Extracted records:

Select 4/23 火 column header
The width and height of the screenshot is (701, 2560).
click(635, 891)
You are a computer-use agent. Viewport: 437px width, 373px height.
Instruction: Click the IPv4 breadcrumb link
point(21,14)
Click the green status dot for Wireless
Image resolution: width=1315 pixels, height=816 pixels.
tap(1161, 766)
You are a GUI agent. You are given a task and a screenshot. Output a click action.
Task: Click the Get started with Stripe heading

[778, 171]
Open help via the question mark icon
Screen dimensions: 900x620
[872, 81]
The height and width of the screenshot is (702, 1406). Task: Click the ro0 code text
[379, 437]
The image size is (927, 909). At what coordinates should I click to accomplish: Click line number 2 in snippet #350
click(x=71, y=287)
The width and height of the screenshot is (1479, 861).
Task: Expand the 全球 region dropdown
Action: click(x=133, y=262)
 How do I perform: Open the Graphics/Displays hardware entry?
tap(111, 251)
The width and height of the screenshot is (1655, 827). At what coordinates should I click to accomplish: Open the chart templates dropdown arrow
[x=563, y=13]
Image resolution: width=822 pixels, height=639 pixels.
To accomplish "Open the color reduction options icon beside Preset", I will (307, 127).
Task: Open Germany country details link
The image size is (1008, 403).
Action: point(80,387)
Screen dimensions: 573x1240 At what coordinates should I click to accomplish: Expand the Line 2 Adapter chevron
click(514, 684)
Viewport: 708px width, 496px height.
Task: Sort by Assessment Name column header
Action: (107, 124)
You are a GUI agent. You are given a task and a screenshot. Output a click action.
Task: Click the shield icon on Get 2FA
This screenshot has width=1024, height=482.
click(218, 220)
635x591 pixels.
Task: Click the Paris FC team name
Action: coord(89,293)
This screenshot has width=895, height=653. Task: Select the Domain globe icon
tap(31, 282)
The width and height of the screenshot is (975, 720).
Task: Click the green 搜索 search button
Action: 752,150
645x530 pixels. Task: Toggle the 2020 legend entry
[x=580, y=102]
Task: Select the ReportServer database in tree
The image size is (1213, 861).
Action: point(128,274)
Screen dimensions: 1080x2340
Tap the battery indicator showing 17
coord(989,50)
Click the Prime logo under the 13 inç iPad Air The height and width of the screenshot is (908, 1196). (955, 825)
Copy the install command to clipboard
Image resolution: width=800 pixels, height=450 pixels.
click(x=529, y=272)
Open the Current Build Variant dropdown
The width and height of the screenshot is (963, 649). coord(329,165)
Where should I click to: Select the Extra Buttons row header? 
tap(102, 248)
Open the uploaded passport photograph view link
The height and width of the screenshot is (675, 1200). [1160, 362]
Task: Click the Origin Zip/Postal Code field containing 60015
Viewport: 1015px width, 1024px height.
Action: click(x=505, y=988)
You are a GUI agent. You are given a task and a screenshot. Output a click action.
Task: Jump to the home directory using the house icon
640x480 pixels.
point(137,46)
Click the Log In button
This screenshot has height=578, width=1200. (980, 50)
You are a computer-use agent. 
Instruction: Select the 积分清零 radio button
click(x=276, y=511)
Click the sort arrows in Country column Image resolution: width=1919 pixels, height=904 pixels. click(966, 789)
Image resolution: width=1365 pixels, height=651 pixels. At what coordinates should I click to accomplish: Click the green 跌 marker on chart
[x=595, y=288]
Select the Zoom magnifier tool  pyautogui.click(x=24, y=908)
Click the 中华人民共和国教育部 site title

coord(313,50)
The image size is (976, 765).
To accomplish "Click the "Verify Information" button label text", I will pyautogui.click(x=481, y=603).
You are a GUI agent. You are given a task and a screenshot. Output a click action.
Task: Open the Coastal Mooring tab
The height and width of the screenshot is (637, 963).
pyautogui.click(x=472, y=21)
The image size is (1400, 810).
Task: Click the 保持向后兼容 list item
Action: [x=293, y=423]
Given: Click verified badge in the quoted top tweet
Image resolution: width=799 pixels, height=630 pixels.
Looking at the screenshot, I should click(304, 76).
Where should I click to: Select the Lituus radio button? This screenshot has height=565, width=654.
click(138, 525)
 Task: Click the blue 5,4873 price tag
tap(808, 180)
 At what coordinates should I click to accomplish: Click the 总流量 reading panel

[PROMPT]:
Each of the records above is to be copied exactly.

[WRITTEN SOLUTION]:
Select 4/23 火 column header
The width and height of the screenshot is (701, 2560).
click(635, 891)
You are a computer-use agent. Viewport: 437px width, 373px height.
Instruction: Click the IPv4 breadcrumb link
point(21,14)
Click the green status dot for Wireless
Image resolution: width=1315 pixels, height=816 pixels.
tap(1161, 766)
You are a GUI agent. You are given a task and a screenshot. Output a click action.
Task: Click the Get started with Stripe heading

[778, 171]
Open help via the question mark icon
Screen dimensions: 900x620
[872, 81]
The height and width of the screenshot is (702, 1406). Task: Click the ro0 code text
[379, 437]
The image size is (927, 909). At what coordinates should I click to accomplish: Click line number 2 in snippet #350
click(x=71, y=287)
The width and height of the screenshot is (1479, 861).
Task: Expand the 全球 region dropdown
Action: click(x=133, y=262)
 How do I perform: Open the Graphics/Displays hardware entry?
tap(111, 251)
The width and height of the screenshot is (1655, 827). At what coordinates should I click to accomplish: Open the chart templates dropdown arrow
[x=563, y=13]
Image resolution: width=822 pixels, height=639 pixels.
To accomplish "Open the color reduction options icon beside Preset", I will (307, 127).
Task: Open Germany country details link
The image size is (1008, 403).
Action: point(80,387)
Screen dimensions: 573x1240 At what coordinates should I click to accomplish: Expand the Line 2 Adapter chevron
click(514, 684)
Viewport: 708px width, 496px height.
Task: Sort by Assessment Name column header
Action: (107, 124)
You are a GUI agent. You are given a task and a screenshot. Output a click action.
Task: Click the shield icon on Get 2FA
This screenshot has width=1024, height=482.
click(218, 220)
635x591 pixels.
Task: Click the Paris FC team name
Action: coord(89,293)
This screenshot has width=895, height=653. Task: Select the Domain globe icon
tap(31, 282)
The width and height of the screenshot is (975, 720).
Task: Click the green 搜索 search button
Action: 752,150
645x530 pixels. Task: Toggle the 2020 legend entry
[x=580, y=102]
Task: Select the ReportServer database in tree
The image size is (1213, 861).
Action: point(128,274)
Screen dimensions: 1080x2340
Tap the battery indicator showing 17
coord(989,50)
Click the Prime logo under the 13 inç iPad Air The height and width of the screenshot is (908, 1196). (955, 825)
Copy the install command to clipboard
Image resolution: width=800 pixels, height=450 pixels.
click(x=529, y=272)
Open the Current Build Variant dropdown
The width and height of the screenshot is (963, 649). coord(329,165)
Where should I click to: Select the Extra Buttons row header? 
tap(102, 248)
Open the uploaded passport photograph view link
The height and width of the screenshot is (675, 1200). [1160, 362]
Task: Click the Origin Zip/Postal Code field containing 60015
Viewport: 1015px width, 1024px height.
Action: click(x=505, y=988)
You are a GUI agent. You are given a task and a screenshot. Output a click action.
Task: Jump to the home directory using the house icon
640x480 pixels.
point(137,46)
Click the Log In button
This screenshot has height=578, width=1200. (980, 50)
You are a computer-use agent. 
Instruction: Select the 积分清零 radio button
click(x=276, y=511)
Click the sort arrows in Country column Image resolution: width=1919 pixels, height=904 pixels. click(966, 789)
Image resolution: width=1365 pixels, height=651 pixels. At what coordinates should I click to accomplish: Click the green 跌 marker on chart
[x=595, y=288]
Select the Zoom magnifier tool  pyautogui.click(x=24, y=908)
Click the 中华人民共和国教育部 site title

coord(313,50)
The image size is (976, 765).
To accomplish "Click the "Verify Information" button label text", I will pyautogui.click(x=481, y=603).
You are a GUI agent. You are given a task and a screenshot. Output a click action.
Task: Open the Coastal Mooring tab
The height and width of the screenshot is (637, 963).
pyautogui.click(x=472, y=21)
The image size is (1400, 810).
Task: Click the 保持向后兼容 list item
Action: [x=293, y=423]
Given: Click verified badge in the quoted top tweet
Image resolution: width=799 pixels, height=630 pixels.
Looking at the screenshot, I should click(304, 76).
Where should I click to: Select the Lituus radio button? This screenshot has height=565, width=654.
click(138, 525)
 Task: Click the blue 5,4873 price tag
tap(808, 180)
 At what coordinates should I click to accomplish: Click the 总流量 reading panel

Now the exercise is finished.